Reproduce the records verbatim from the line containing "The width and" through the end of the records, omitting the pictures.
────────────────────────────────────────
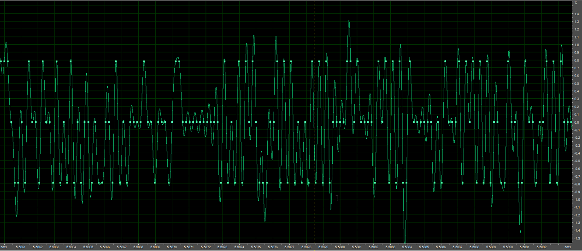
Task: Click the '%' unit label atop the amplitude ruler
Action: (x=576, y=3)
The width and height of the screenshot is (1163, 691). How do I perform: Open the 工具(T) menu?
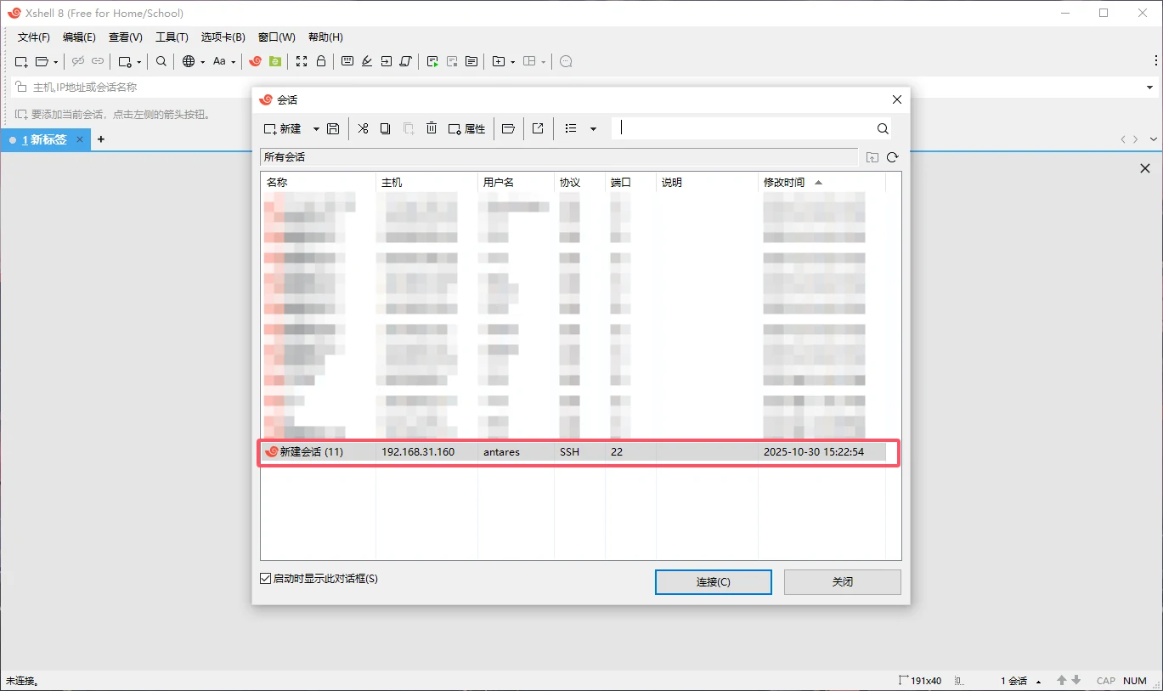[x=172, y=37]
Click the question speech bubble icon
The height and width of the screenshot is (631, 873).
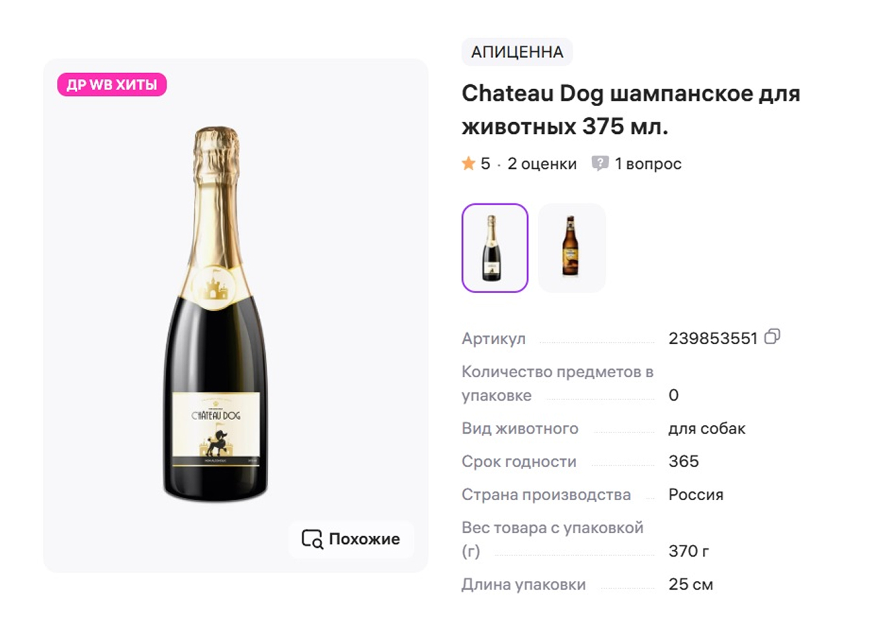(600, 163)
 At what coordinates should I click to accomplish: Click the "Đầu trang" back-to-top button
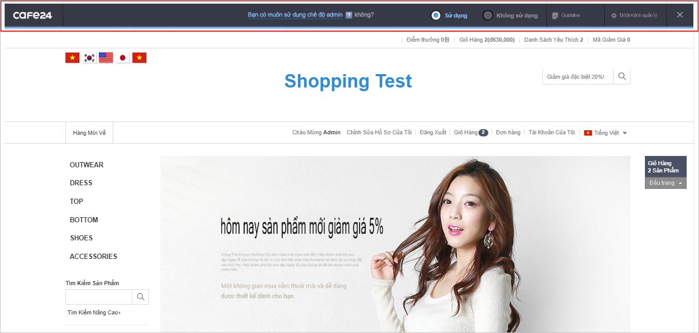click(x=665, y=183)
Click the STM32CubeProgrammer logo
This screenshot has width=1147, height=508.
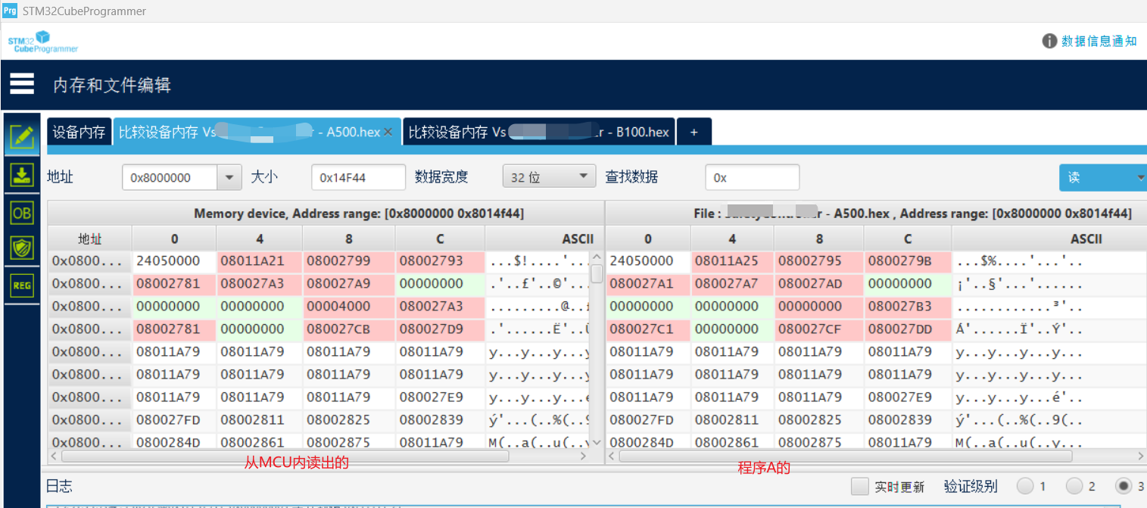click(x=43, y=42)
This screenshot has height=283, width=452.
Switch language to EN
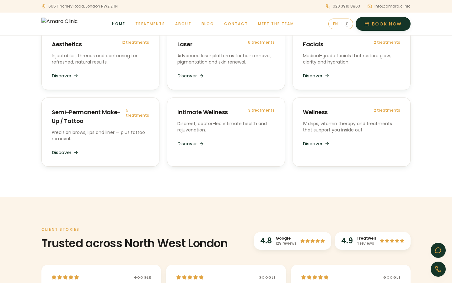point(336,24)
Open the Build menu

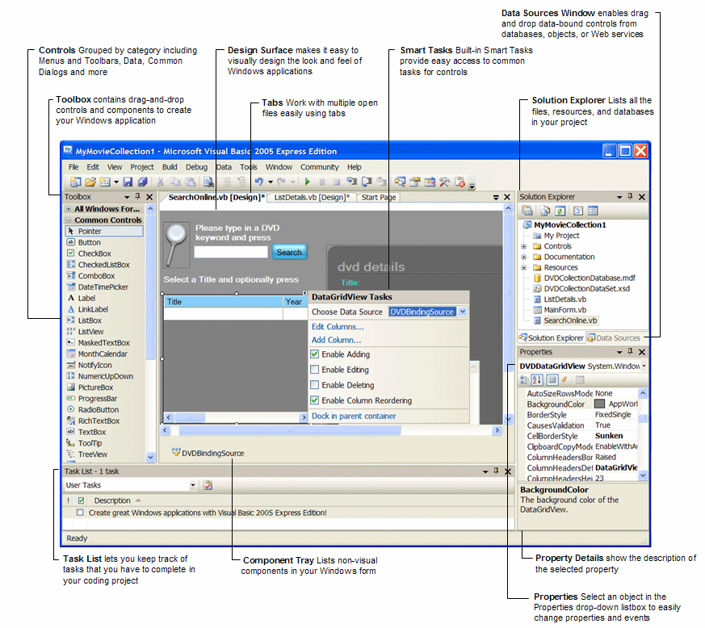click(x=170, y=167)
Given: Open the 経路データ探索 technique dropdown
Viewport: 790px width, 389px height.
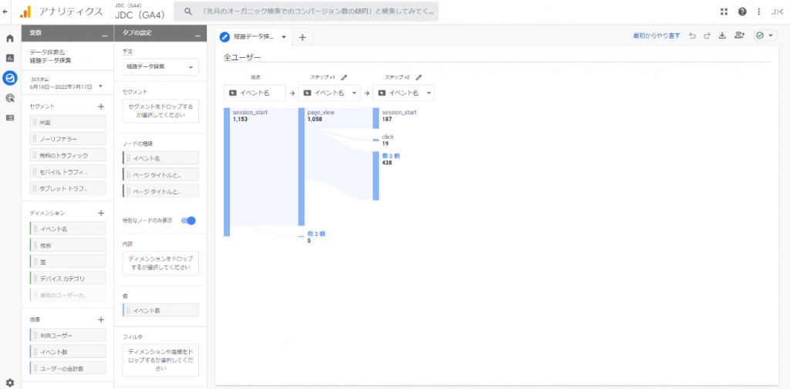Looking at the screenshot, I should 160,66.
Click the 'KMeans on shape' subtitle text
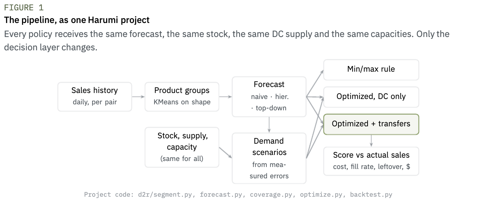This screenshot has height=206, width=478. coord(182,102)
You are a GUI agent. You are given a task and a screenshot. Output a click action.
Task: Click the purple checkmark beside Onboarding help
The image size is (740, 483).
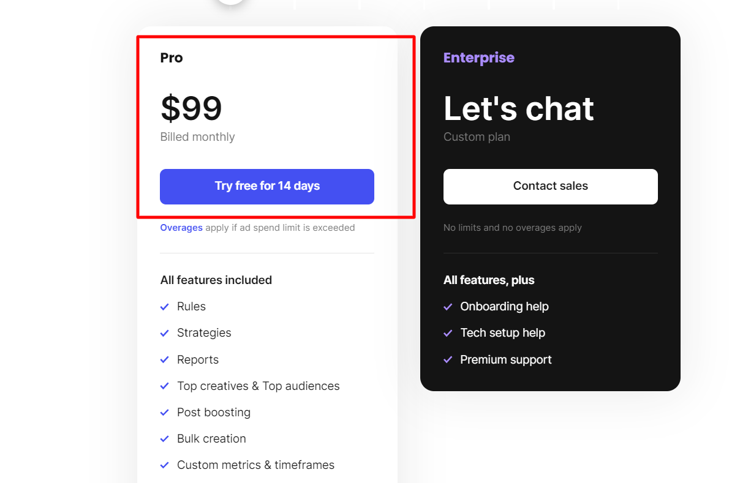[448, 307]
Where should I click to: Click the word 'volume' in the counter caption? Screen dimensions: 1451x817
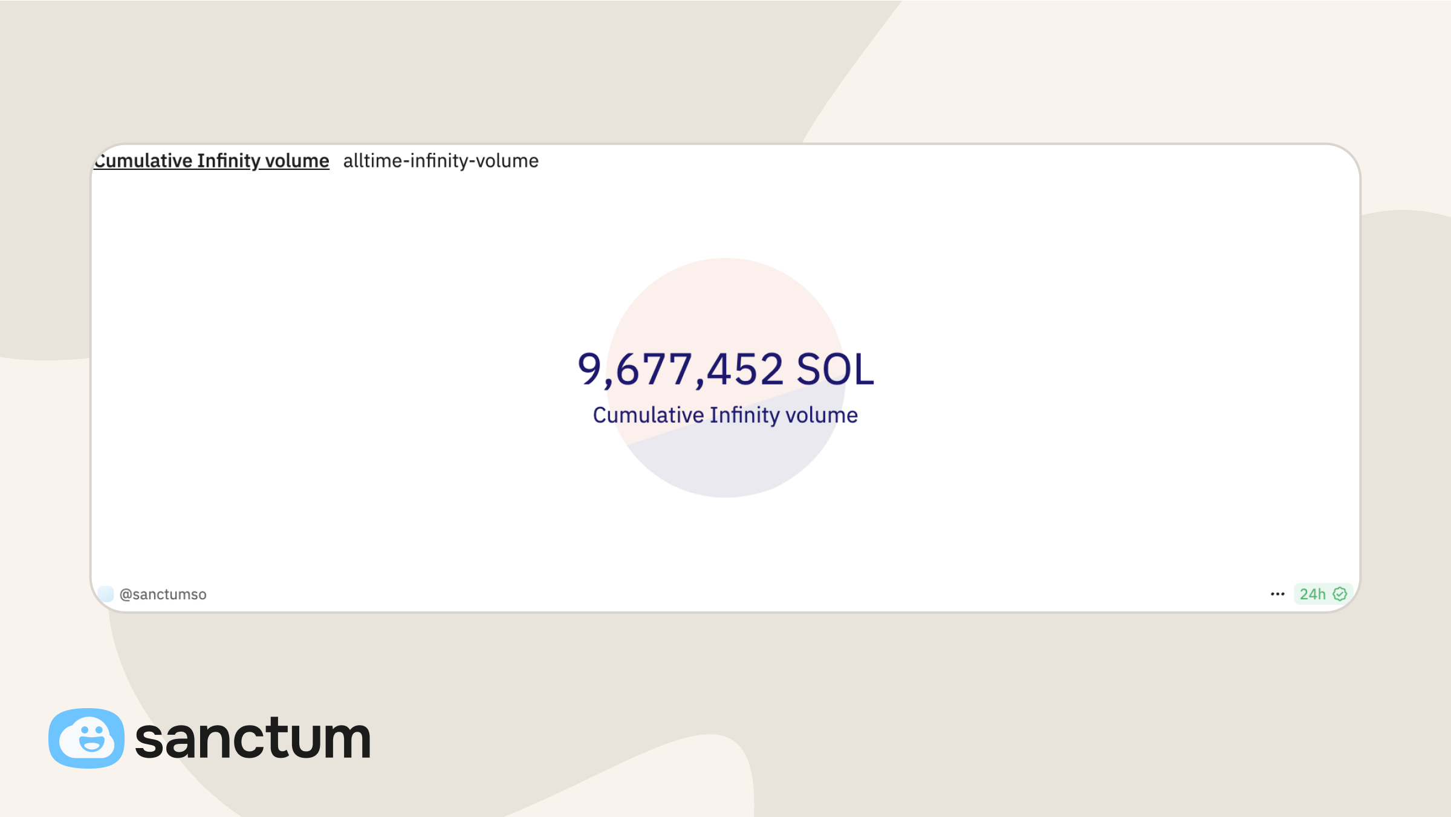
────────────────────────────────────────
§ Written response
The width and height of the screenshot is (1163, 691). How do I perform: Open the 工具(T) menu?
[x=172, y=37]
Click the question speech bubble icon
The height and width of the screenshot is (631, 873).
(600, 163)
 At what coordinates should I click to accomplish: Click the "Đầu trang" back-to-top button
click(x=665, y=183)
Click the STM32CubeProgrammer logo
This screenshot has width=1147, height=508.
click(x=43, y=42)
This screenshot has height=283, width=452.
Switch language to EN
point(336,24)
Open the Build menu

click(x=170, y=167)
Given: Open the 経路データ探索 technique dropdown
Viewport: 790px width, 389px height.
Looking at the screenshot, I should 160,66.
Click the 'KMeans on shape' subtitle text
This screenshot has height=206, width=478. coord(182,102)
You are a GUI agent. You are given a task and a screenshot. Output a click action.
Task: Click the purple checkmark beside Onboarding help
The image size is (740, 483).
[448, 307]
Where should I click to: Click the word 'volume' in the counter caption? Screen dimensions: 1451x817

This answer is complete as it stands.